◆ Activity:
In this exercise, retype exactly and only the lines from the top of the entries below through the line that holds "Task: Click the 2024 label on the bottom axis", omitting pictures.

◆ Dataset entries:
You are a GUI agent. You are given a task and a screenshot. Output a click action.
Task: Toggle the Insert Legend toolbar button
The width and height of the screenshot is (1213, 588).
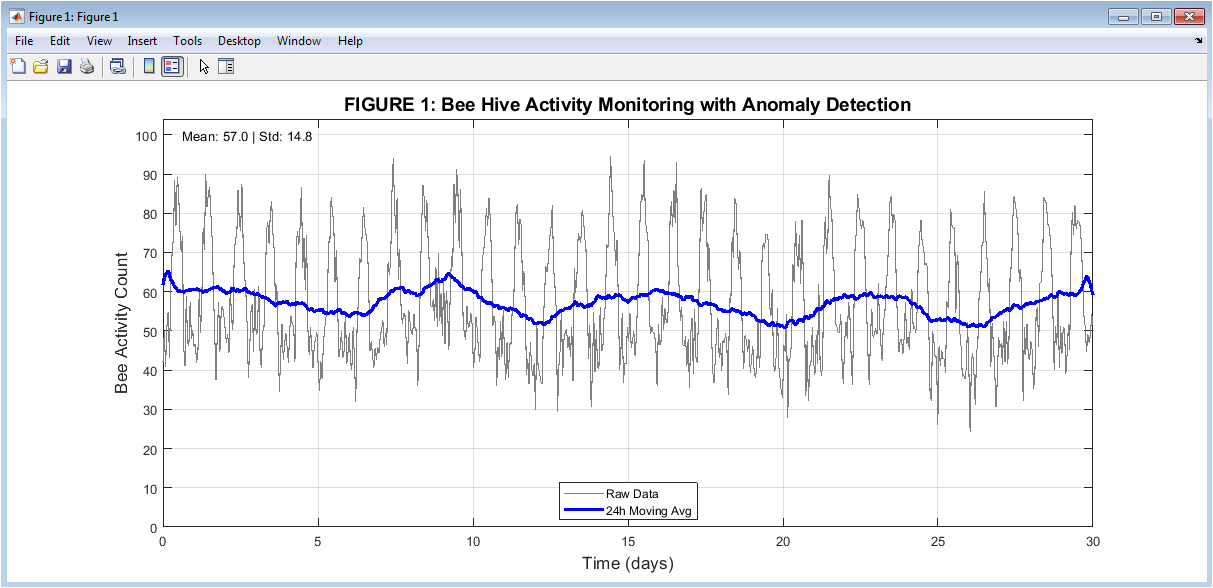pos(172,67)
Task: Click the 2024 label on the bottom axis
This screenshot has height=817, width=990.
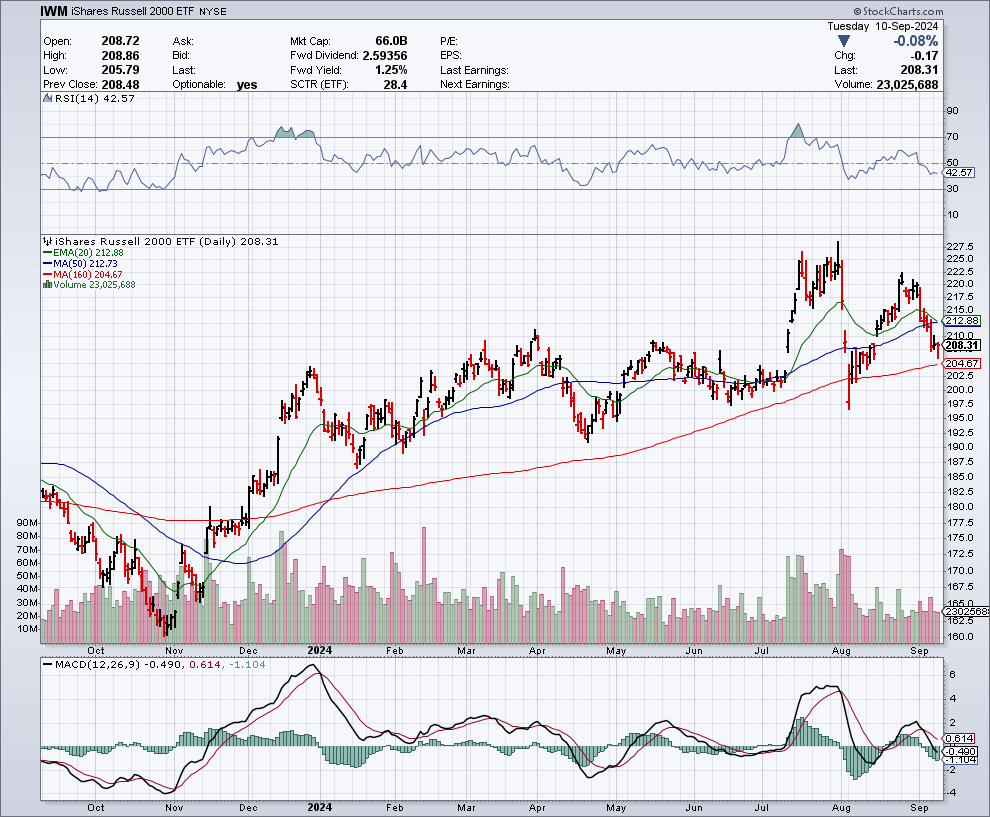Action: pos(319,806)
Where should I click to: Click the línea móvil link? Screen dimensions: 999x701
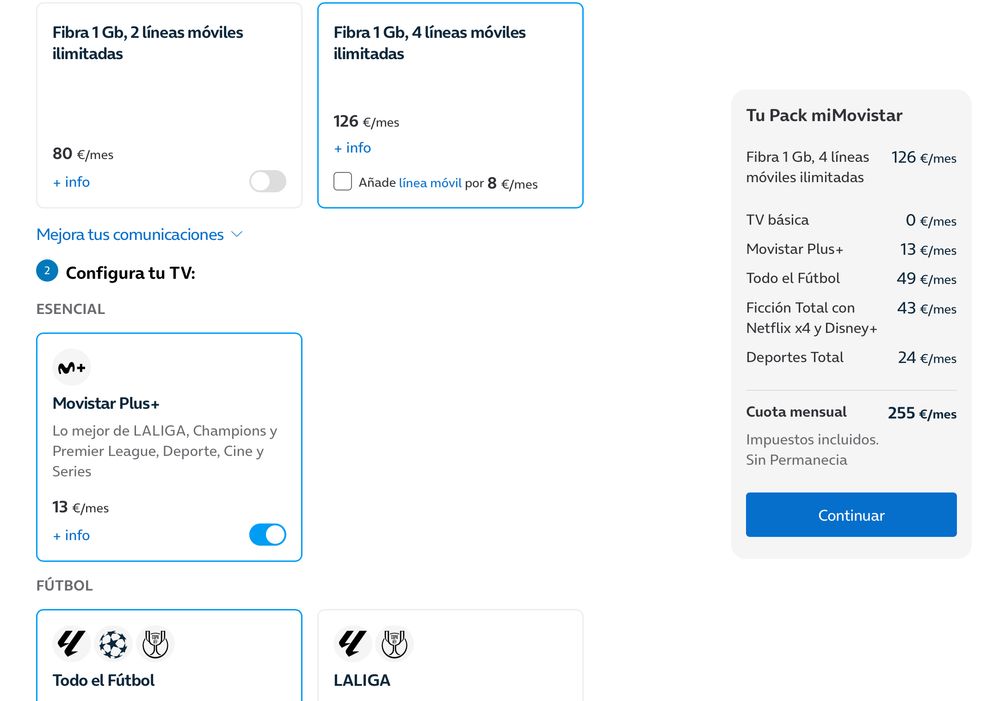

◆ Task response:
You are a GUI agent. You are given a task and a screenshot. Output a click action.
Task: Toggle the Insert Legend toolbar button
The width and height of the screenshot is (1213, 588).
pos(172,67)
Task: Click the 2024 label on the bottom axis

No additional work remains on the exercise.